The beginning of the end of a music career
You may be willing to become a superstar, but do you have what it takes to run a successful music career?
A good number of artistes have their dreams summarized into the headline above without any knowledge of the fact that they, some times, ended everything before it began. Without a doubt, as clearly stated in my previous article “After your music release, what next?”, There’s a ton of untapped musical talent all over the world and these talents are more than willing to become superstars. The big question is, do you have what it takes to run a successful music career?
I like to think that a good number of individuals believe they know what they want to do with their lives from their late teen years. I love sports, music, food and love (don’t judge me). In my first year in the university, I developed a passion for music, met some talented individuals who have studied the ‘art of becoming superstars’, and also got the opportunity to hustle and learn in the entertainment industry.

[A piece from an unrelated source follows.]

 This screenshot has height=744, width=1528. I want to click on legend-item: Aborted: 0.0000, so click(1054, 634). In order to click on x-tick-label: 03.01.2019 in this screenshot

One fine morning, locked away in an apartment with a bunch of talented producers and song writers; we had been in the recording camp for about a month. A particular beat from the previous night kept resounding in my head. The phenomenal producer who made the beat saw me mumbling some words and she said, “yo! That vibe is lit, do it again, this time be audible, say the words.” I didn’t doubt her statement per se, I made contributions to the recording sessions, but I didn’t think I could provide the missing hook to a song. Any song.
She played the beat again. I said the words that came to mind with a little bit of rhythm and melody. “Playback: “guy! You sef Dey sing oh. Mad!” Grae said with an unexpected, surprised look on his face. “I love this, you got some skill though. Pure vibes.” Mask, began making videos as I recorded into the mic one more time. There was so much excitement to what I had just done and how good it complemented the song we were recording. A genuine vibe for a fact.

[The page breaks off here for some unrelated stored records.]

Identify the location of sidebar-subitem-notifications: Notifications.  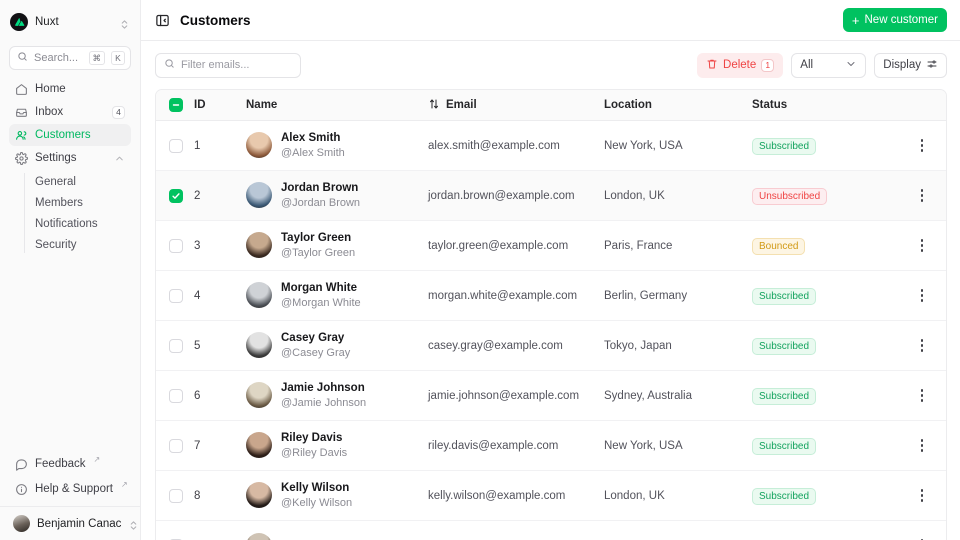
(66, 224).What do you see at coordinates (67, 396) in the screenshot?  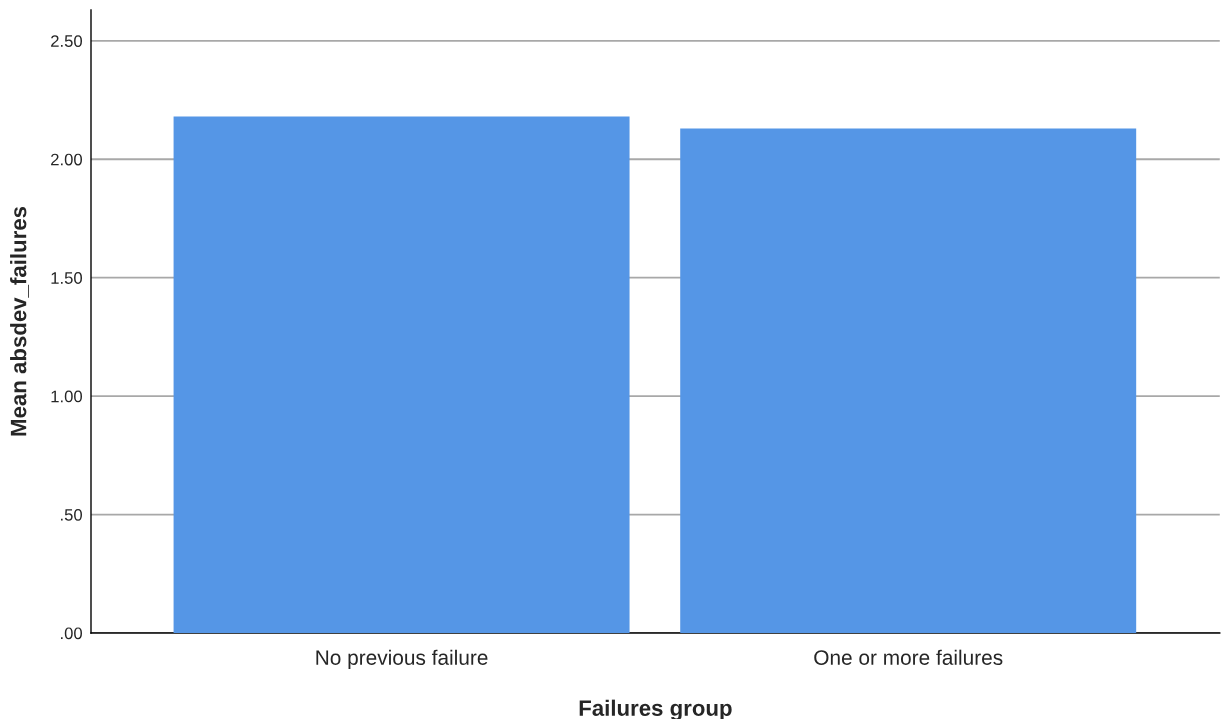 I see `y-tick-label: 1.00` at bounding box center [67, 396].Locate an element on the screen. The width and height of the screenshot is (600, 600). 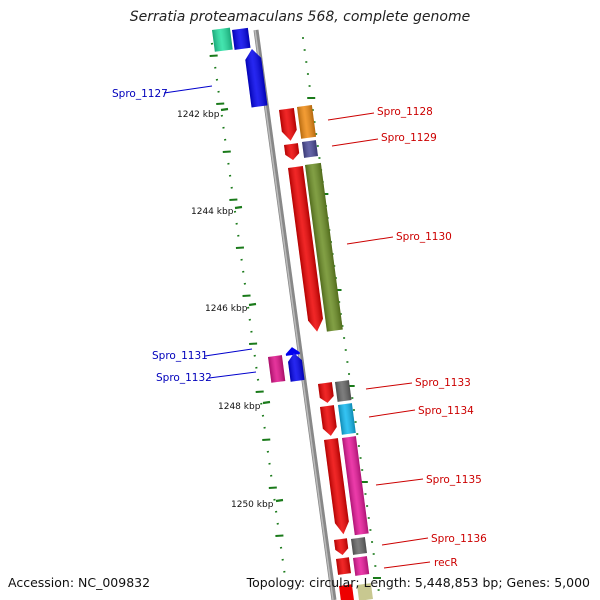
label-spro-1135: Spro_1135 is located at coordinates (454, 480).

I liked what I heard, but I couldn’t even convince myself that it sounds really good despite how much it was loved. It was at that moment, it was clear to me that I don’t have what it takes to be an artiste. I could be effective in other roles (direction, A&R, production, etc.) but definitely not as an artiste. I prefer being behind the scenes, sometimes don’t even bother about the credits, as long as there’s great result.
My artiste friend is a superstar because he’s the opposite version of me, musically. Talent aside, he knows what he’s doing. From the recording session, you can already tell that he is determined to have his name on the lips of music lovers. The aura of confidence with which he shares his musical content is so outstanding that one could easily, repeatedly stream a voice note of him making a joke, if it was on Apple Music. That’s one thing I learnt from him —
“No one should believe in you more than yourself. They can, but you have to be your biggest believer.”
It’s one thing to have a good product out there, it’s another to put it to great use. I understand that not everyone is extroverted, but just as a good music career relies on talent, strategy, branding, marketing, teamwork and of course risks and expenses, it is also built on character. Your music career is to an enormous extent, your personal journey. Having a good team, a label or the required funding, doesn’t make you bulletproof from failure. Infact, I would say it’s a slippery slope to failure.
The mastery of your art requires courage, dedication, determination, with consistent goal visualization. It is your personal responsibility, before any one else’s to see that your music career is heading in the direction you envision it. Ensuring your music journey isn’t cut short before you actualize your dreams involves you being open to possibilities and taking advantage of opportunities. You need to be actively involved in the growth of your music. Radio and TV will not do promotion for you (don’t think payment guarantees radio hits.) When someone loves your music, there’s a default motivation to share it. Don’t stop creating, sharing (avoid spamming as it can mar than make you), build a listener base, no matter how small, Carry them along, share milestones, Make moves.
There are several courses and guides online on music marketing, sponsored posts on Instagram, Twitter, Triller, YouTube ads, etc. some online radio stations even play songs for free. Don’t sit back and expect your “good music” to promote itself. People are always on the internet, if they don’t take a shot at your music now, they will later. if it is there on their timeline, one way or another. Sometimes it’s the energy you exude that builds the interest to listen or simply check you out. If you want to make an impact or a difference with your career, Get that energy up.